My main concerns were:
1. The storyteller does not control the camera, the audience does. As such, the traditional frame breaks down. The story is not told through the 2D composition of the camera but through the 3D positioning of spatial qualities. The reading of these qualities depends entirely on the audience.
2. The shot is continuous. Such a sensory immersive device as the Oculus Rift marries spatiality with the body. As such, sudden cuts and edits, the essence of filmmaking, can make users feel jarred and disoriented in virtual landscapes.
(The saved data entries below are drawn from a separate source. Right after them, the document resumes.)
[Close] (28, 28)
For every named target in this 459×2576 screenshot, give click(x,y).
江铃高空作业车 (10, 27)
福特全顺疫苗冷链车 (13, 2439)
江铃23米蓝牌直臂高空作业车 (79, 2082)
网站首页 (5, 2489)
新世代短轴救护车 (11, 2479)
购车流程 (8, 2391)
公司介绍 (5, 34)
Recently I've discovered that I was not the only one to have these concerns. In fact, Toni Dove and Michael Mackenzie said the same thing in 1993. When creating the interactive virtual environment "Archaeology of a Mother Tongue" they "required entirely different ways of editing narrative in space than the cinema". In the words of Margaret Morse:
"The landscape itself was continuous, without cuts or edits. It was the gaze of the visitor with a head-mounted display, scanning the landscape that selected what would be seen on the monitors in the helmet and projected on a screen for a larger public. Duration, or the pace of the narration of the story, was individual and variable, depending as it did on the curiosity of the visitor and his or her skill in releasing narration from objects in each of four different worlds."
If Hollywood wants to tackle virtual reality as a medium to tell stories it must go beyond traditional film and look at games, theatre and architecture, who's knowledge is based on spatiality and spatial storytelling.
Our entertainment is being shaped by technologies and, despite the apparent cynicism, it is these concerns that constantly pike my interests. I am hopeful to join an industry that can collaborate in many ways to push forward how people connect over ever evolving storytelling mediums.